### Records provided
[Start of section]
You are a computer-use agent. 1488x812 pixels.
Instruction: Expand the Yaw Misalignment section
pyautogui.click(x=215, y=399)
[End of section]
[Start of section]
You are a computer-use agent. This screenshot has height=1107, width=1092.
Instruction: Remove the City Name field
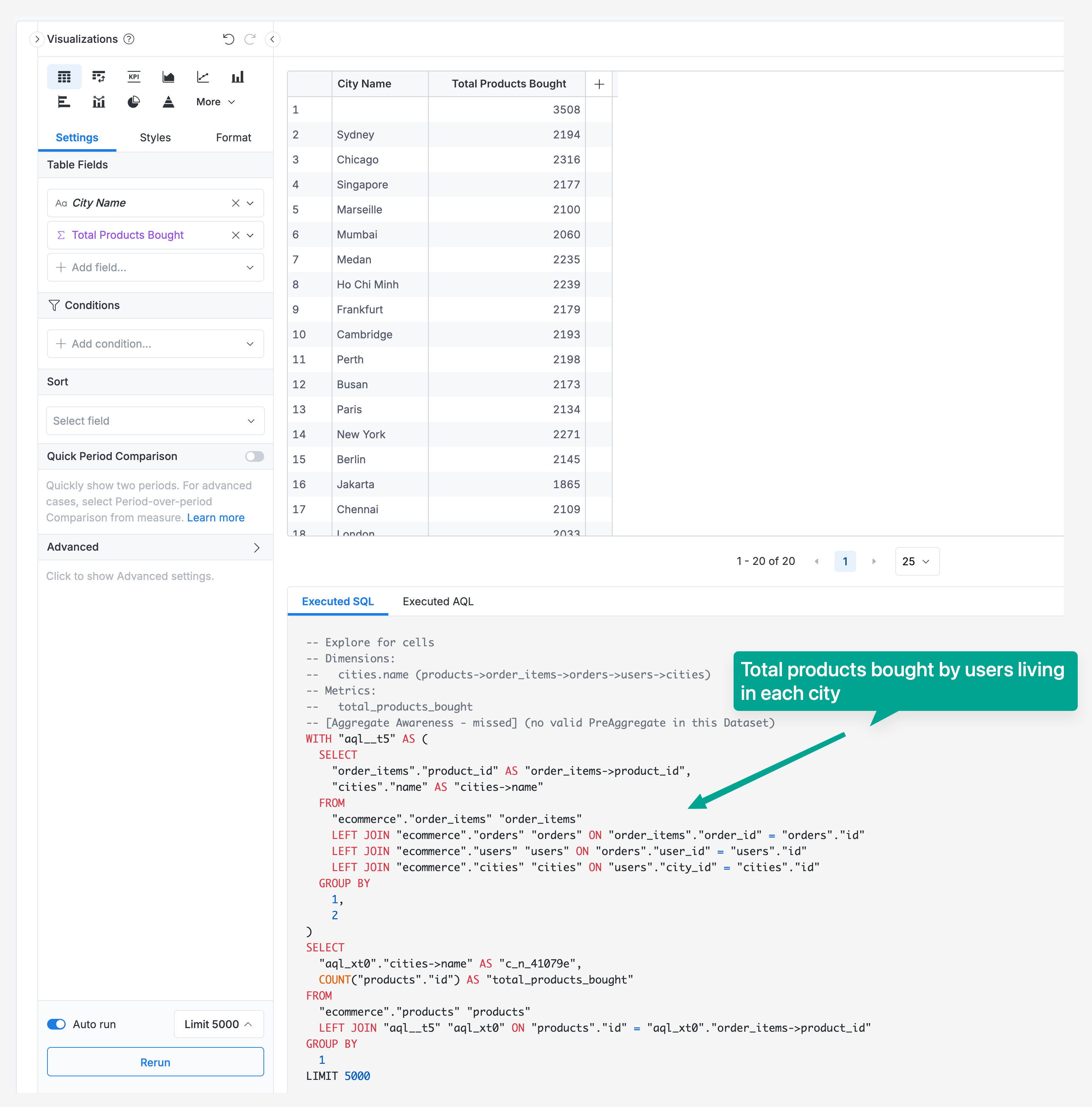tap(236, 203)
[End of section]
[Start of section]
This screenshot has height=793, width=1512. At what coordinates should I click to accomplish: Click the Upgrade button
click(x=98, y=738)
[End of section]
Go through the listing above, and whenever a line holds the word "computer", copy it.

### Response area
You are a computer-use agent. 1488x812 pixels.
You are a computer-use agent. This screenshot has height=1107, width=1092.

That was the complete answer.